ENTRIES SHOWN:

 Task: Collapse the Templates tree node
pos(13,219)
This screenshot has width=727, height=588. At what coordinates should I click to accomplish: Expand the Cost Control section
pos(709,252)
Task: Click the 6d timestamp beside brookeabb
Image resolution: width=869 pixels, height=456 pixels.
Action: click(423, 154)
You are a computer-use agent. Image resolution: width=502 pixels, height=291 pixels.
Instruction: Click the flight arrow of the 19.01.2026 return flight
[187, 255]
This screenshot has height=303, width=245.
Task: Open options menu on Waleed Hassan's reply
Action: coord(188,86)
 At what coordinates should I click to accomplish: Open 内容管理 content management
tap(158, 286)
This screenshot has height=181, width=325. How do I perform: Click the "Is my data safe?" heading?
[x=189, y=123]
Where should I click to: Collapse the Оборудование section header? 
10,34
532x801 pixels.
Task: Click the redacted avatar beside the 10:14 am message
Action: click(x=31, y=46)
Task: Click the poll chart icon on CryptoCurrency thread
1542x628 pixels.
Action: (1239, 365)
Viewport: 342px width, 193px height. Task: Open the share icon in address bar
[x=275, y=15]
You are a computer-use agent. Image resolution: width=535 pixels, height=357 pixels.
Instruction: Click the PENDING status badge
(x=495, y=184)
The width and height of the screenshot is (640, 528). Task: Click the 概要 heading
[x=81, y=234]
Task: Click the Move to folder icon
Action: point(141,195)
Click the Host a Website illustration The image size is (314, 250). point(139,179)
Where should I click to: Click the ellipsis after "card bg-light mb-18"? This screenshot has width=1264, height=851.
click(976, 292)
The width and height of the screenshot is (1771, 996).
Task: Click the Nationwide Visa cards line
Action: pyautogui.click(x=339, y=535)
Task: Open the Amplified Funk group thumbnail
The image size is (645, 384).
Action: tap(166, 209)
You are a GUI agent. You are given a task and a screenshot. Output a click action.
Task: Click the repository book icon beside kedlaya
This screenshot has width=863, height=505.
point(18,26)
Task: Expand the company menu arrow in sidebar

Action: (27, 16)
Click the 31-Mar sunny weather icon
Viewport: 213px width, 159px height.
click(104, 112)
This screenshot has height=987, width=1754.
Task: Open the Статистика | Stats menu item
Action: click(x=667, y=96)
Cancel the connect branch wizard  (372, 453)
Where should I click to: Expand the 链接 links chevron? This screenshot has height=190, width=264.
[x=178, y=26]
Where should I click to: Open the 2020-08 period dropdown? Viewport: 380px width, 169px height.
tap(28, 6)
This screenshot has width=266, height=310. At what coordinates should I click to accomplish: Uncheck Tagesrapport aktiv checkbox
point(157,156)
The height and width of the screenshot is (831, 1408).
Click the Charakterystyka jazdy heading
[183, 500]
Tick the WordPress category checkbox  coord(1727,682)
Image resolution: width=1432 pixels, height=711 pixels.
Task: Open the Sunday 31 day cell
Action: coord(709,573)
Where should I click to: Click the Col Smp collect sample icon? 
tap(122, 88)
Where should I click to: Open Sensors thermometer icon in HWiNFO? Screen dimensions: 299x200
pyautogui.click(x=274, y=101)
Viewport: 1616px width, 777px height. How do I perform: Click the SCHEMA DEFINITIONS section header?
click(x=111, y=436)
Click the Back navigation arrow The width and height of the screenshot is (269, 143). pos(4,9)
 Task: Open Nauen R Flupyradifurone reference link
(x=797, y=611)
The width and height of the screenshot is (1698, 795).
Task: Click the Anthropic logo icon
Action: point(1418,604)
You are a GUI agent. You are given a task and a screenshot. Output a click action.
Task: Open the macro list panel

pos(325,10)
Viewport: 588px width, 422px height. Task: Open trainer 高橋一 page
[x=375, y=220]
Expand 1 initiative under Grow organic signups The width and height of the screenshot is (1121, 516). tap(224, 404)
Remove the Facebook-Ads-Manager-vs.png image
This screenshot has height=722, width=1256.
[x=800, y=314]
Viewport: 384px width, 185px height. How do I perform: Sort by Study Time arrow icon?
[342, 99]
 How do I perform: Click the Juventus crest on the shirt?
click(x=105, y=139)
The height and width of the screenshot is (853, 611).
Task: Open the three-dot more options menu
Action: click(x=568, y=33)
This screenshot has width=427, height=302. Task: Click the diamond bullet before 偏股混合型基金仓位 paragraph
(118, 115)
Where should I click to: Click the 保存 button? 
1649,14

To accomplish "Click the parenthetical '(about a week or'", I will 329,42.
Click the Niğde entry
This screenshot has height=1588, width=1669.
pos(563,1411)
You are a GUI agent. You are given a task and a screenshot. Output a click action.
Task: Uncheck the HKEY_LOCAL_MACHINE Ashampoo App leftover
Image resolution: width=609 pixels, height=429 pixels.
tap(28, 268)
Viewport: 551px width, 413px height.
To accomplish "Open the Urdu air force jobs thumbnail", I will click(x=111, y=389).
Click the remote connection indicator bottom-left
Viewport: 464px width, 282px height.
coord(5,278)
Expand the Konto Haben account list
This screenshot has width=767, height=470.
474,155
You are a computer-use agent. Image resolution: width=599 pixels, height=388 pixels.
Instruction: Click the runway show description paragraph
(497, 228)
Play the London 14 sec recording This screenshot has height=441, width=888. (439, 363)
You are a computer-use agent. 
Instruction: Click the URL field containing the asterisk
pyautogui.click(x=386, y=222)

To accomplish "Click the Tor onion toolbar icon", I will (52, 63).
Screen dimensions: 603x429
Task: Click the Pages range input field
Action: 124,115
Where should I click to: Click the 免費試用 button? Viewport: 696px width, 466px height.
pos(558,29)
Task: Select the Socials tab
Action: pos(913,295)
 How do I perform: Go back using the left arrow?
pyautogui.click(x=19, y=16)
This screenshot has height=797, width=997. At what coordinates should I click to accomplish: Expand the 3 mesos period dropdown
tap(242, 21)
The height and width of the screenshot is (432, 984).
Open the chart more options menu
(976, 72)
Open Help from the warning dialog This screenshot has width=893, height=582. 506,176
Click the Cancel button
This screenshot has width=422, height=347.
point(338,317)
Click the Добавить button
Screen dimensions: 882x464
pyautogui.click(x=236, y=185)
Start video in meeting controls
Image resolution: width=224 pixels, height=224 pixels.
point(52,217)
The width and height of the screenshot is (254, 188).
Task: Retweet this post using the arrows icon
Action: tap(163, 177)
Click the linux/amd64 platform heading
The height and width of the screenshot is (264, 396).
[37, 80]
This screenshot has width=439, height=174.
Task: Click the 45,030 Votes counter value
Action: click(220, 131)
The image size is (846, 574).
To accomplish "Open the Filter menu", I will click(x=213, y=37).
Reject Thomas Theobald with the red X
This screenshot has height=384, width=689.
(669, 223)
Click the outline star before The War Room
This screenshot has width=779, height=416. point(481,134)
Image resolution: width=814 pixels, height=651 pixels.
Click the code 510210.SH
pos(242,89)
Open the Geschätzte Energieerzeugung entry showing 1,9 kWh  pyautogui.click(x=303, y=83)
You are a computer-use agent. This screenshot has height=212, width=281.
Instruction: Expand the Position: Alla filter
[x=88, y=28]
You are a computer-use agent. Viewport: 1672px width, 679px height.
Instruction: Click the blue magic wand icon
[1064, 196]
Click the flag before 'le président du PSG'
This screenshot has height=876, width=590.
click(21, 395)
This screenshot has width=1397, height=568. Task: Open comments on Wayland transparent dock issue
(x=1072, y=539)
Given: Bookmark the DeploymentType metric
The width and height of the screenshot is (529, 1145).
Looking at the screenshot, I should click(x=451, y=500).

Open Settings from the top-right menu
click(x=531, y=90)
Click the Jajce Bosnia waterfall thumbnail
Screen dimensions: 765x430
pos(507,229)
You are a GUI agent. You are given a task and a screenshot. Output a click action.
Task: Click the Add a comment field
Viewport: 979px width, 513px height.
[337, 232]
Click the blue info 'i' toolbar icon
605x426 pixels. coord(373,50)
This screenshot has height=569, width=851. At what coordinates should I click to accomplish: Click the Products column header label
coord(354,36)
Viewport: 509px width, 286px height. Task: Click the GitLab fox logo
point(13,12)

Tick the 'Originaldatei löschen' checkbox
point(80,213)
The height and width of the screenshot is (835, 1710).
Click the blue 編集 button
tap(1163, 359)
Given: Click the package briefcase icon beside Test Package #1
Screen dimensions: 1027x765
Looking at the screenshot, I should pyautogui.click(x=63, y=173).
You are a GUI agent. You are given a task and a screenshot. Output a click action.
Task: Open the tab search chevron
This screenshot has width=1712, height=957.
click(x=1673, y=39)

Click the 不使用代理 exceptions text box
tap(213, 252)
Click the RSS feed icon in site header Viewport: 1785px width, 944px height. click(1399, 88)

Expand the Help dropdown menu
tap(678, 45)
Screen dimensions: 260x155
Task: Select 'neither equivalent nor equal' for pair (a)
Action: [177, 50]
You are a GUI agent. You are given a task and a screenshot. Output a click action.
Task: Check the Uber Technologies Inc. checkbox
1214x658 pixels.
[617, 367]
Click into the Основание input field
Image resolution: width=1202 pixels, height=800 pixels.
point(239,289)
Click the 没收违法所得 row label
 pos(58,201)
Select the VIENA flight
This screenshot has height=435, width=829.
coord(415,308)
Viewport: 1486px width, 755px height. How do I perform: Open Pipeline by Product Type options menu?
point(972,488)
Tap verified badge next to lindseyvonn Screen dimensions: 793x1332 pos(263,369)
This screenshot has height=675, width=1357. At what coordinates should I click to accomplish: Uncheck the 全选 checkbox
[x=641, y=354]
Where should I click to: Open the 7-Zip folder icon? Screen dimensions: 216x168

WHAT YOU SHOULD DO: Please copy the lines in the records above between the one holding "Viewport: 464px width, 282px height." and the one holding "Reject Thomas Theobald with the red X", inclusive, exactly and with no other line.

RESPONSE TO THIS TASK:
Viewport: 464px width, 282px height.
coord(5,278)
Expand the Konto Haben account list
This screenshot has width=767, height=470.
474,155
You are a computer-use agent. Image resolution: width=599 pixels, height=388 pixels.
Instruction: Click the runway show description paragraph
(497, 228)
Play the London 14 sec recording This screenshot has height=441, width=888. (439, 363)
You are a computer-use agent. 
Instruction: Click the URL field containing the asterisk
pyautogui.click(x=386, y=222)

To accomplish "Click the Tor onion toolbar icon", I will (52, 63).
Screen dimensions: 603x429
Task: Click the Pages range input field
Action: 124,115
Where should I click to: Click the 免費試用 button? Viewport: 696px width, 466px height.
pos(558,29)
Task: Select the Socials tab
Action: pos(913,295)
 How do I perform: Go back using the left arrow?
pyautogui.click(x=19, y=16)
This screenshot has height=797, width=997. At what coordinates should I click to accomplish: Expand the 3 mesos period dropdown
tap(242, 21)
The height and width of the screenshot is (432, 984).
Open the chart more options menu
(976, 72)
Open Help from the warning dialog This screenshot has width=893, height=582. 506,176
Click the Cancel button
This screenshot has width=422, height=347.
point(338,317)
Click the Добавить button
Screen dimensions: 882x464
pyautogui.click(x=236, y=185)
Start video in meeting controls
Image resolution: width=224 pixels, height=224 pixels.
point(52,217)
The width and height of the screenshot is (254, 188).
Task: Retweet this post using the arrows icon
Action: tap(163, 177)
Click the linux/amd64 platform heading
The height and width of the screenshot is (264, 396).
[37, 80]
This screenshot has width=439, height=174.
Task: Click the 45,030 Votes counter value
Action: click(220, 131)
The image size is (846, 574).
To accomplish "Open the Filter menu", I will click(x=213, y=37).
Reject Thomas Theobald with the red X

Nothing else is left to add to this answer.